▶
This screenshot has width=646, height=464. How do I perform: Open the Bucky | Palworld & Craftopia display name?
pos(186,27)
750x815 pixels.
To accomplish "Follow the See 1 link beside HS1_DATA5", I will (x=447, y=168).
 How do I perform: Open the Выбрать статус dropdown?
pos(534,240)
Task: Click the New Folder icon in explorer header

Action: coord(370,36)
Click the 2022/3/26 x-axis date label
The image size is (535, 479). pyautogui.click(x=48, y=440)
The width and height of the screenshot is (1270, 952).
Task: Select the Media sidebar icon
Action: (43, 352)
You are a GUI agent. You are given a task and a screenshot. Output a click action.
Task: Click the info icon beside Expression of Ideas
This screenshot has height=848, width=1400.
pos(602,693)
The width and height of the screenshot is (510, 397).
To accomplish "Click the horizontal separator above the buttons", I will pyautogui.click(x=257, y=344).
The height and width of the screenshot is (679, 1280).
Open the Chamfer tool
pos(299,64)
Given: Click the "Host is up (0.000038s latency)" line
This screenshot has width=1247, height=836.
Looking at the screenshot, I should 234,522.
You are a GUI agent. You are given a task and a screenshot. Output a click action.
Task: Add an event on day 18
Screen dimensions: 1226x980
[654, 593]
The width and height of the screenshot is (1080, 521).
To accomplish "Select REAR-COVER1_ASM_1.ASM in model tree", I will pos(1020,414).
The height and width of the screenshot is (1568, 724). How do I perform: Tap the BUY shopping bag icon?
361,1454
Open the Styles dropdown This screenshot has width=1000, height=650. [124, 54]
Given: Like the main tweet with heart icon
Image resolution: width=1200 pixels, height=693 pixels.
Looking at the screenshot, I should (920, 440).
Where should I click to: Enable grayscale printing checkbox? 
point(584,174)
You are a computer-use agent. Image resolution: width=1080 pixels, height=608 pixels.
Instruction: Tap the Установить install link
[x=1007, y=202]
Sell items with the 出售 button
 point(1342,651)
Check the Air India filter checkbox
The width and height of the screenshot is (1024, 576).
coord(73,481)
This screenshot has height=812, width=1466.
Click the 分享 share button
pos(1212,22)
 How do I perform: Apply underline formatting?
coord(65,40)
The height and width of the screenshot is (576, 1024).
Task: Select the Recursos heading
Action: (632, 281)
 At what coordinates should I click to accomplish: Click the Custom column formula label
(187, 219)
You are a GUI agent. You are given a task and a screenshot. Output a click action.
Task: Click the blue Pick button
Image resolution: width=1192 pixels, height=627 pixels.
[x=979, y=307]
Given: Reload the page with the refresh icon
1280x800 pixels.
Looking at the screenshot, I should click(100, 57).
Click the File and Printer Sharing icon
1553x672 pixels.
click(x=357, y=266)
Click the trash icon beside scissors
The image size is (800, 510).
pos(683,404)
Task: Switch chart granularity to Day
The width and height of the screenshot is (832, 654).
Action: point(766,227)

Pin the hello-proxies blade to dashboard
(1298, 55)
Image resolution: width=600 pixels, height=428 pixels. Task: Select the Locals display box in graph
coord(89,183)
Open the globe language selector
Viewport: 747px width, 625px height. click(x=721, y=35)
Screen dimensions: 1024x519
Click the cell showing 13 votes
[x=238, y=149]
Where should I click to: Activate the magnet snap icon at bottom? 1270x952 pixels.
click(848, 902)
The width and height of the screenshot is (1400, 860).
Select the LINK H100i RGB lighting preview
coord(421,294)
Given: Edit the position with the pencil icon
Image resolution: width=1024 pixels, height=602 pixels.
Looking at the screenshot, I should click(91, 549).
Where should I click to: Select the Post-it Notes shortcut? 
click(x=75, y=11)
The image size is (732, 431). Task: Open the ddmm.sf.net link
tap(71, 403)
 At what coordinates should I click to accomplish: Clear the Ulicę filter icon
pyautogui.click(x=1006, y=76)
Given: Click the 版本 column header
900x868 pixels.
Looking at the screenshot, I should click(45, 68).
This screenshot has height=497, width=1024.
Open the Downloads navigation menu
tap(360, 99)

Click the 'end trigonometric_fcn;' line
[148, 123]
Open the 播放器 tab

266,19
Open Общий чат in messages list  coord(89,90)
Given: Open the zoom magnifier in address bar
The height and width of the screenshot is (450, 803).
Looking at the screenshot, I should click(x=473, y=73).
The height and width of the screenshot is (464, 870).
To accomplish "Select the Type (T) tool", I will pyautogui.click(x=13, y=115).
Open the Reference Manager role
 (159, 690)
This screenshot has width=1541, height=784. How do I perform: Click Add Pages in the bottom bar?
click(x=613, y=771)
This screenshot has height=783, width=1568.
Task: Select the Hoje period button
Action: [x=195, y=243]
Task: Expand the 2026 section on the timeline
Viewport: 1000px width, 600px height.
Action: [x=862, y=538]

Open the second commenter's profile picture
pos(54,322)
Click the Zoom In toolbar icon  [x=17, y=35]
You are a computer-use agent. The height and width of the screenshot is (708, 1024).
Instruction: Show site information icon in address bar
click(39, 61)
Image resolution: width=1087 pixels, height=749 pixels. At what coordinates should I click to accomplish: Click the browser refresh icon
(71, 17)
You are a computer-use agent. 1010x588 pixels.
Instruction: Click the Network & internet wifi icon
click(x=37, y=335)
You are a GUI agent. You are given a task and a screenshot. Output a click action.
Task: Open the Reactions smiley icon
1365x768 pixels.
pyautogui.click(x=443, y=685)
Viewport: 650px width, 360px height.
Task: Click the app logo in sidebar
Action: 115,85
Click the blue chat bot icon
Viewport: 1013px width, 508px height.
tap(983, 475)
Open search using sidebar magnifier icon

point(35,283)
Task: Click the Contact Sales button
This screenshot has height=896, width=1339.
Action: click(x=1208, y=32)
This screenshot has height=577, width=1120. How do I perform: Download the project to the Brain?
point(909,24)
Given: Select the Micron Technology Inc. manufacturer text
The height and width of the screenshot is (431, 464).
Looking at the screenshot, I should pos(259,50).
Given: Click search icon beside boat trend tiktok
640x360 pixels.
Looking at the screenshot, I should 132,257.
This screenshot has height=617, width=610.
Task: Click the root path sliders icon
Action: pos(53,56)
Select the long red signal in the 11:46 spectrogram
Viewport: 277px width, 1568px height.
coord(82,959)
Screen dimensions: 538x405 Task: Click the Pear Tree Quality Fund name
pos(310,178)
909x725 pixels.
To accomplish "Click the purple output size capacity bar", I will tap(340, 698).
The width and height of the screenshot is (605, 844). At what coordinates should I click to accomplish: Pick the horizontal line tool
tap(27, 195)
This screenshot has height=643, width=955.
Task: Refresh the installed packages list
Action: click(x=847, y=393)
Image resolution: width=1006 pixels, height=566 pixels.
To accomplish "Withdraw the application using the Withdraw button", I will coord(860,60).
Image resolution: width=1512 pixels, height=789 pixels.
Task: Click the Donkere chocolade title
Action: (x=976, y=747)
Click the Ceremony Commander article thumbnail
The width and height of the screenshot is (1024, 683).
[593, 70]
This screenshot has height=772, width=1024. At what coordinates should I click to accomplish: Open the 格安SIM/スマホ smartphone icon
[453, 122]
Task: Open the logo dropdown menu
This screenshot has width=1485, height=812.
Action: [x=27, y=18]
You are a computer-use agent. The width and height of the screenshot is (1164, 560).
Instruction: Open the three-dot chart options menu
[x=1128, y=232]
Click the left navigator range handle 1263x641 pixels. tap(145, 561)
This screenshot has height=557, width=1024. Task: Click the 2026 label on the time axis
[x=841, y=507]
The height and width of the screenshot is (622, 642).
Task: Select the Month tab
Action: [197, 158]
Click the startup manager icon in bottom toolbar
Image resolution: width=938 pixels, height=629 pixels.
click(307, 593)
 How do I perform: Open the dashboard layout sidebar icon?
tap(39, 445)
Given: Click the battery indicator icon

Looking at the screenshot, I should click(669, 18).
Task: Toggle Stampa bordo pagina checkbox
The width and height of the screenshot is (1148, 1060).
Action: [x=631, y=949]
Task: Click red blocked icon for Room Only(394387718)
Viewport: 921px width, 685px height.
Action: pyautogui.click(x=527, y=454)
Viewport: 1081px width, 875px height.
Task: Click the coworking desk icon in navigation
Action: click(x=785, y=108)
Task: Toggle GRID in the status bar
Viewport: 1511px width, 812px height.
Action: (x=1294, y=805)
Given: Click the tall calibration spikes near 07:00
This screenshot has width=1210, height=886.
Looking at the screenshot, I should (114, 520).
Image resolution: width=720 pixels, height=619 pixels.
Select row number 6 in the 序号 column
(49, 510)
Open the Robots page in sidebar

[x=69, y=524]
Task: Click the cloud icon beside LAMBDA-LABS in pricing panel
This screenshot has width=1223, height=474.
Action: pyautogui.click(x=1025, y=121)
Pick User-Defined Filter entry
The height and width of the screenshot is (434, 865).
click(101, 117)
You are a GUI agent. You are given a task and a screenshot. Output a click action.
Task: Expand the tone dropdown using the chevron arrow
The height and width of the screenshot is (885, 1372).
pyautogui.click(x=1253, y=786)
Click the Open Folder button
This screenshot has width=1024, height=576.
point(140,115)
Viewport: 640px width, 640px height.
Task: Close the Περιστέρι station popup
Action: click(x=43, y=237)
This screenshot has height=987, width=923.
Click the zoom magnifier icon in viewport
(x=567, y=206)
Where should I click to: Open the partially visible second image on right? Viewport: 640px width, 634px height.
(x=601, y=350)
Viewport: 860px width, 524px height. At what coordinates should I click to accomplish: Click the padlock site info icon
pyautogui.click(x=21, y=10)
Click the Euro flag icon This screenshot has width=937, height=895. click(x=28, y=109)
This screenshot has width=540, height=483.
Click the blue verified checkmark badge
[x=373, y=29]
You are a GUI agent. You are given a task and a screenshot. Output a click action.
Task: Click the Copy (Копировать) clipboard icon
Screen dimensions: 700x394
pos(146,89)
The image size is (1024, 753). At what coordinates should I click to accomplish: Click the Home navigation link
◀
▶ **ACTIVITY**
The line above containing "The width and height of the screenshot is (510, 397).", the line containing "Given: Like the main tweet with heart icon", and every line between them are to be transcribed exactly; no other line is wanted.

▶ **ANSWER FOR THIS EXERCISE**
The width and height of the screenshot is (510, 397).
To accomplish "Click the horizontal separator above the buttons", I will pyautogui.click(x=257, y=344).
The height and width of the screenshot is (679, 1280).
Open the Chamfer tool
pos(299,64)
Given: Click the "Host is up (0.000038s latency)" line
This screenshot has width=1247, height=836.
Looking at the screenshot, I should 234,522.
You are a GUI agent. You are given a task and a screenshot. Output a click action.
Task: Add an event on day 18
Screen dimensions: 1226x980
[654, 593]
The width and height of the screenshot is (1080, 521).
To accomplish "Select REAR-COVER1_ASM_1.ASM in model tree", I will pos(1020,414).
The height and width of the screenshot is (1568, 724). How do I perform: Tap the BUY shopping bag icon?
361,1454
Open the Styles dropdown This screenshot has width=1000, height=650. [124, 54]
Given: Like the main tweet with heart icon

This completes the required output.